McDonald's (NYSE:MCD) has tried to return to its roots and double down on the fast food at value prices that have fueled its success. That, along with its All-Day Breakfast menu, has led the chain to a turnaround.
In its most recent quarter, global comparable-stores sales increased 6.6%, reflecting positive guest counts in all segments. The chain's home market, the United States, wasn't up quite as much, but a same-store-sales increase of 3.9% is still impressive.
Revenue did decline by 3%, but diluted earnings per share (EPS) improved to $1.70 from $1.25 in Q2 2016. And for the first six months of the year, EPS is up 26%, jumping to $3.17 from $2.51, though overall revenue was down by 4%.
"For the quarter, we delivered our strongest global comparable sales and guest count results in more than five years," said CEO Steve Easterbrook in the Q2 earnings release. "We're now introducing our Velocity Growth Plan accelerators in more restaurants around the world, bringing meaningful benefits to more customers through digital, delivery, and our Experience of the Future."
Despite those generally strong results and Easterbrook's strong management, it's not all clear sailing for the company. McDonald's continues to face a difficult operating climate, and there are reasons to believe its current success may not be sustainable.
What's next for McDonald's?
After efforts to offer higher-end healthier food failed, the company rebooted around its traditional offerings. That was a smart play by management, which accepted that if a consumer wanted to eat healthily, he or she probably wasn't going to pick McDonald's in the first place.
The chain also went back to innovating, adding its successful Signature Crafted burgers as well as bringing back chicken tenders. More importantly, the company has upped its technology game, adding ordering kiosks in some stores, using app-based ordering to speed up drive-thru service, and even rolling out delivery in a number of markets. In addition, McDonald's has invested heavily in its McCafe beverage program, which gives it the opportunity both to increase check size and add sales during non-peak times.
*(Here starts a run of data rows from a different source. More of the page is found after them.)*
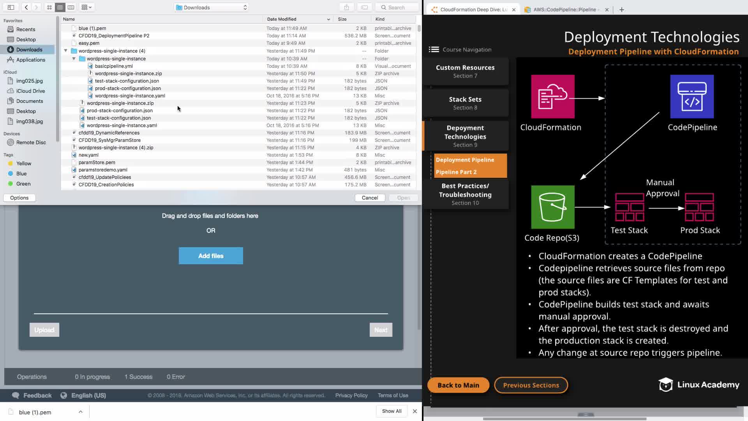Toggle the file dialog sidebar button
748x421 pixels.
click(x=11, y=7)
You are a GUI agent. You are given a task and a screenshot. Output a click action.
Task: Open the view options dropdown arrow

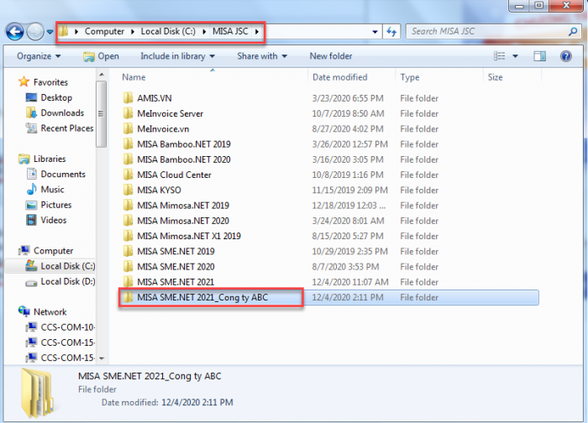pyautogui.click(x=516, y=56)
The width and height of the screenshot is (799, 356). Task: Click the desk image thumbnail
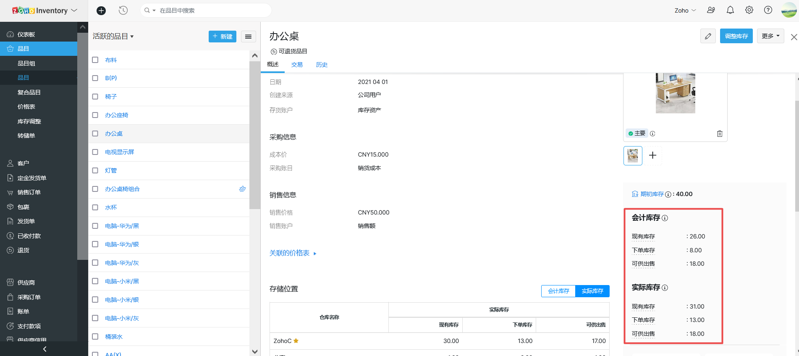[633, 156]
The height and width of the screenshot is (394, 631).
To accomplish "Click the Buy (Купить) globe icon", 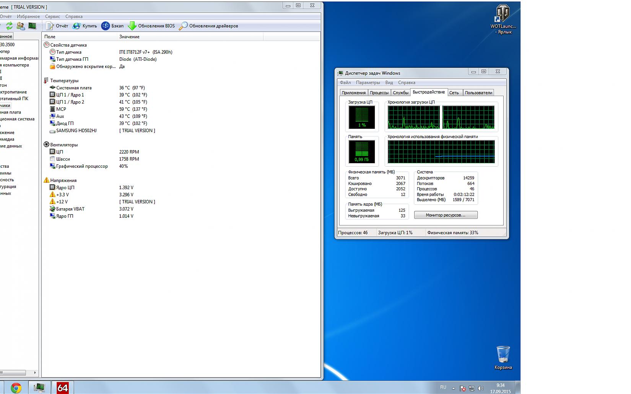I will point(77,26).
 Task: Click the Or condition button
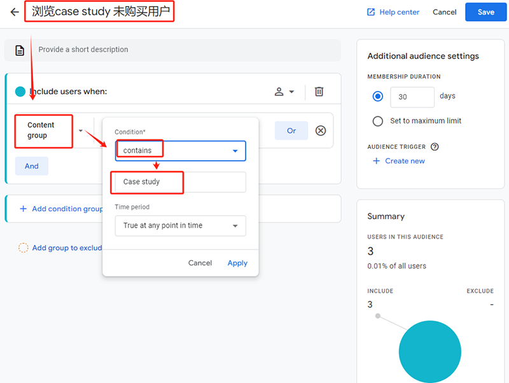tap(291, 130)
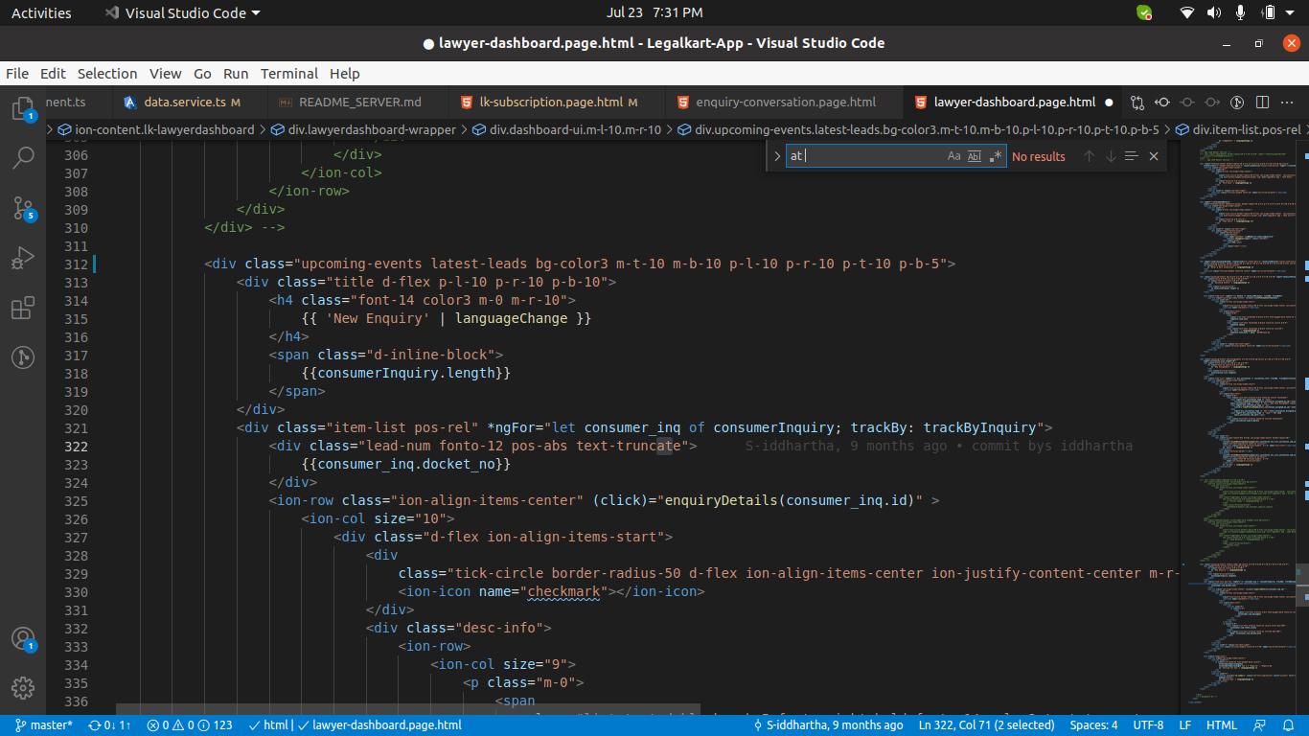Open the Extensions view
This screenshot has height=736, width=1309.
[x=23, y=308]
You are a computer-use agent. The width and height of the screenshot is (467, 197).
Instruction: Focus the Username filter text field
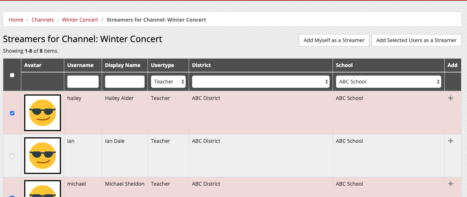pos(83,82)
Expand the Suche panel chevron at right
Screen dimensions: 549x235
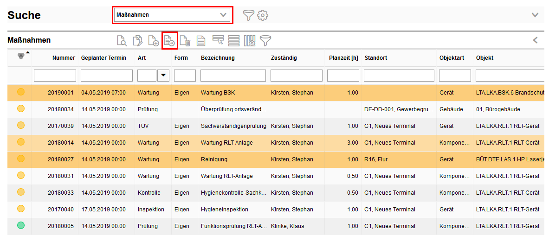(x=535, y=15)
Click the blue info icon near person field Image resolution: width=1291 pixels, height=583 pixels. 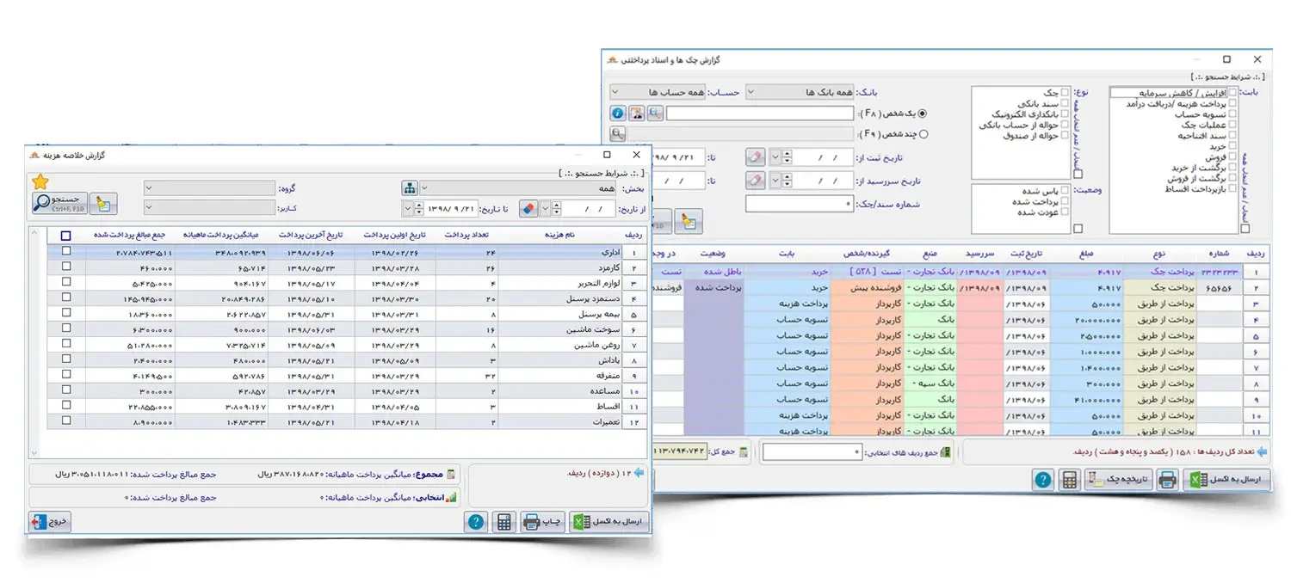617,114
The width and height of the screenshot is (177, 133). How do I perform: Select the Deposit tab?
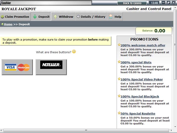click(41, 17)
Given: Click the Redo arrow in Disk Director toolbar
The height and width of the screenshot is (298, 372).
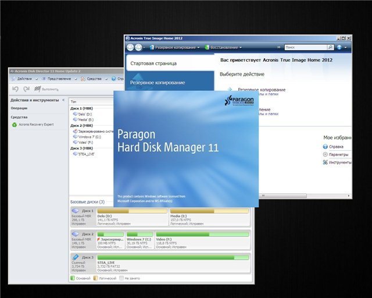Looking at the screenshot, I should tap(26, 89).
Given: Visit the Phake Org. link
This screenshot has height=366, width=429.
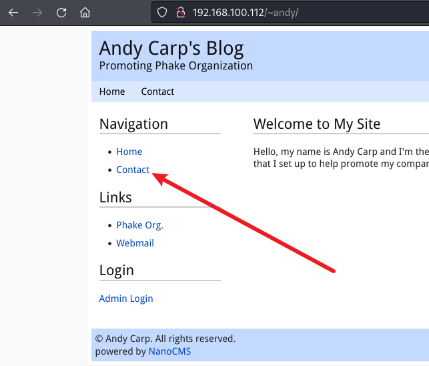Looking at the screenshot, I should (139, 225).
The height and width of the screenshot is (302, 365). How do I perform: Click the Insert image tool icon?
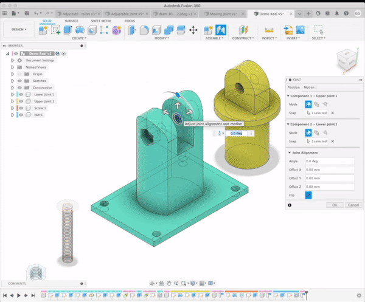(x=299, y=30)
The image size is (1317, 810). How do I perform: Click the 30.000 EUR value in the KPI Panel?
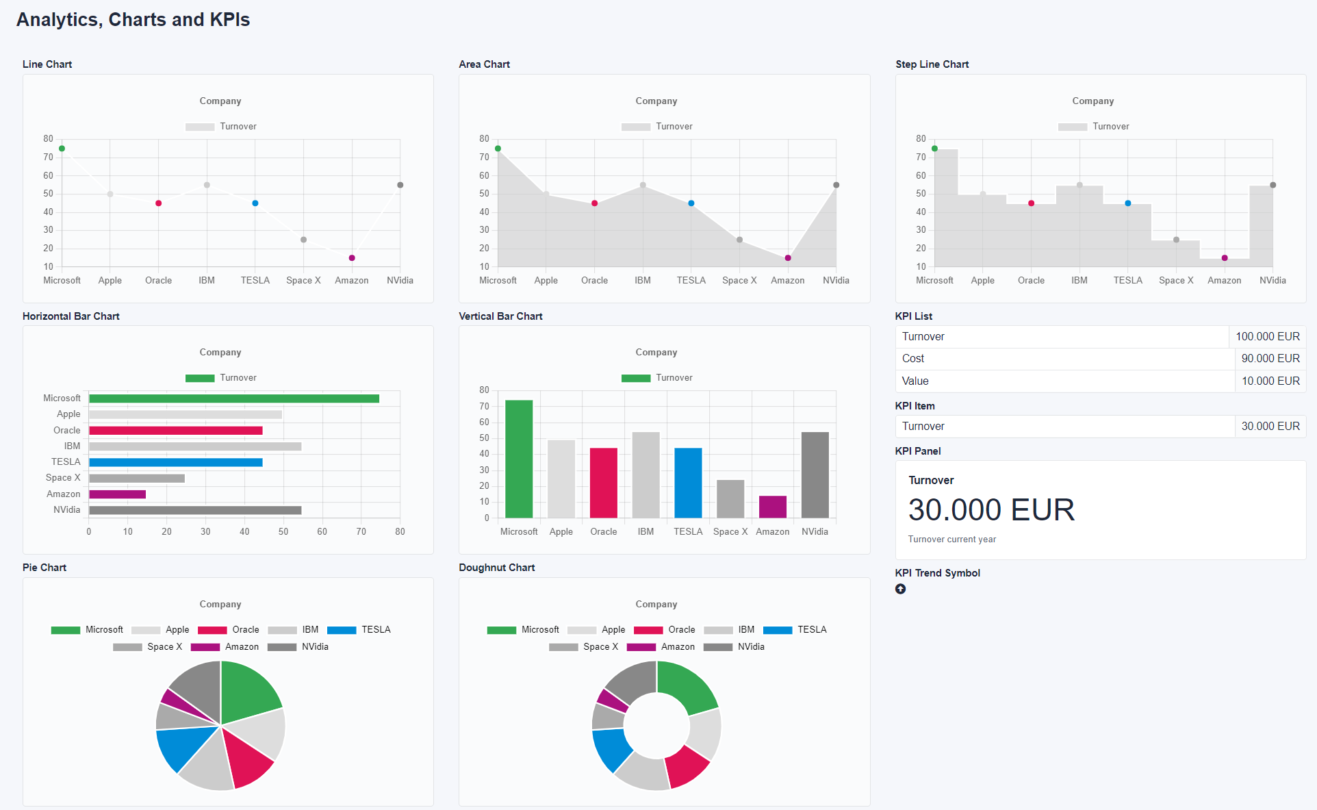coord(991,510)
All of these moves, plus the expansion of the All-Day breakfast menu and a revised attempt at a Dollar Menu-like value offering, should drive sales in the near term. As that's happening, the conversion to the Experience of the Future model should remove some labor costs -- although the company has always said that wasn't the goal of the added technology.
Is McDonald's a buy?
The chain has proved to be resilient, and its sales have recovered after the company was caught unprepared by the rise of fast casual. It has also proved that it can execute fast food well, and demand for inexpensive burgers, fries, chicken nuggets, and the like remains high. One problem, however, is that there's no obvious sales driver like All-Day Breakfast on the horizon.
McDonald's has a lot of rivals, and Five Guys and Shake Shack are among the companies that take away its pricing power. Consumers will eat at the Golden Arches because it offers a product they enjoy that's relatively cheap. If they're willing to spend more, however, those rival chains become more enticing.
Still, this is a company that has remained a market leader through every manner of trend. That's likely to continue, and while there will be down quarters, the overall long-term direction remains up.
Consumers clearly like the food at McDonald's and will eat there as long as the price remains right. The company may succeed in expanding its beverage business, and it will certainly continue to become more efficient in how it operates.
This isn't a trendy pick, but the past few years clearly taught management a lesson: Give people what they want, but don't be complacent. Add menu items within your core competency (think a burger with triple bacon, not kale shakes), and execute really well. That's how the company turned things around, and it's a blueprint that makes the company a buy.